[INPUT DATA — start]

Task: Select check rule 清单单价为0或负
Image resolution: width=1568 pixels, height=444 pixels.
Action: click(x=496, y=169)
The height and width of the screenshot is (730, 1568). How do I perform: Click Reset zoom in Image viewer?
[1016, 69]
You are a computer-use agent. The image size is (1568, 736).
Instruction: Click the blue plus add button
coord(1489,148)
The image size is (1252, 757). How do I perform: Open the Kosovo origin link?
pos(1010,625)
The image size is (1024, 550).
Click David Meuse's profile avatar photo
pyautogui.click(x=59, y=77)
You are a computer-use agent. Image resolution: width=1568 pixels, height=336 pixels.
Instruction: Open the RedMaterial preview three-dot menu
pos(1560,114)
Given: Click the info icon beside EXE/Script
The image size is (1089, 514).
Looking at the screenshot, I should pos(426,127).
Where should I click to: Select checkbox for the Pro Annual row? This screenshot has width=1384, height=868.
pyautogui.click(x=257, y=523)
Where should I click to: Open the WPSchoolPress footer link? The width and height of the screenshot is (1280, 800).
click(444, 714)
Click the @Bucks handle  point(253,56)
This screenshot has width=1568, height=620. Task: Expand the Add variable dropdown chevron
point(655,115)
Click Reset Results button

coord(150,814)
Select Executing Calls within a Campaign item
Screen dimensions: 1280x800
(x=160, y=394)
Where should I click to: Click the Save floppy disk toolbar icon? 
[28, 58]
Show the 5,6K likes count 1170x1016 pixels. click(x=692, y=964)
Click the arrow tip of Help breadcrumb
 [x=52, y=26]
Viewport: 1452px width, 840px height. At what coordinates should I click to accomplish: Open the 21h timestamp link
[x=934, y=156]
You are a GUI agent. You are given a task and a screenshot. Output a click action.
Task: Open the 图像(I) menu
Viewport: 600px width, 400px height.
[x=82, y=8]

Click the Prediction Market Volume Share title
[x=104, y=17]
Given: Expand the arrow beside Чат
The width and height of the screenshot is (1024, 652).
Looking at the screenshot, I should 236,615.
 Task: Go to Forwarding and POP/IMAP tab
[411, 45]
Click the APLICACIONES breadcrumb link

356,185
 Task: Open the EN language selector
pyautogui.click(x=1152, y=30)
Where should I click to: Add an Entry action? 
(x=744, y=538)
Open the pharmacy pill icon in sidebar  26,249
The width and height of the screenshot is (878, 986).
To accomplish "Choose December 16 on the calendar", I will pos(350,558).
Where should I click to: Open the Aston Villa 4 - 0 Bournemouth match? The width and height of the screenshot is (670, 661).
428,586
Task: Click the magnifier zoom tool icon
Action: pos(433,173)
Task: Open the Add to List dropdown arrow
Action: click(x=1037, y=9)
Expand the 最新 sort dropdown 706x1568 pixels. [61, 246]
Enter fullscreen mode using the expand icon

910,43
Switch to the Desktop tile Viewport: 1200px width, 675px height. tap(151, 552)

[INPUT DATA — finish]

#### EXERCISE DETAILS:
All lines from the one containing "Task: Open the 图像(I) menu" through the final line of the records above are to be set down exactly, and no other line is to appear.

#### ANSWER FOR THIS EXERCISE:
Task: Open the 图像(I) menu
Viewport: 600px width, 400px height.
[x=82, y=8]

Click the Prediction Market Volume Share title
[x=104, y=17]
Given: Expand the arrow beside Чат
The width and height of the screenshot is (1024, 652).
Looking at the screenshot, I should 236,615.
 Task: Go to Forwarding and POP/IMAP tab
[411, 45]
Click the APLICACIONES breadcrumb link

356,185
 Task: Open the EN language selector
pyautogui.click(x=1152, y=30)
Where should I click to: Add an Entry action? 
(x=744, y=538)
Open the pharmacy pill icon in sidebar  26,249
The width and height of the screenshot is (878, 986).
To accomplish "Choose December 16 on the calendar", I will pos(350,558).
Where should I click to: Open the Aston Villa 4 - 0 Bournemouth match? The width and height of the screenshot is (670, 661).
428,586
Task: Click the magnifier zoom tool icon
Action: pos(433,173)
Task: Open the Add to List dropdown arrow
Action: click(x=1037, y=9)
Expand the 最新 sort dropdown 706x1568 pixels. [61, 246]
Enter fullscreen mode using the expand icon

910,43
Switch to the Desktop tile Viewport: 1200px width, 675px height. tap(151, 552)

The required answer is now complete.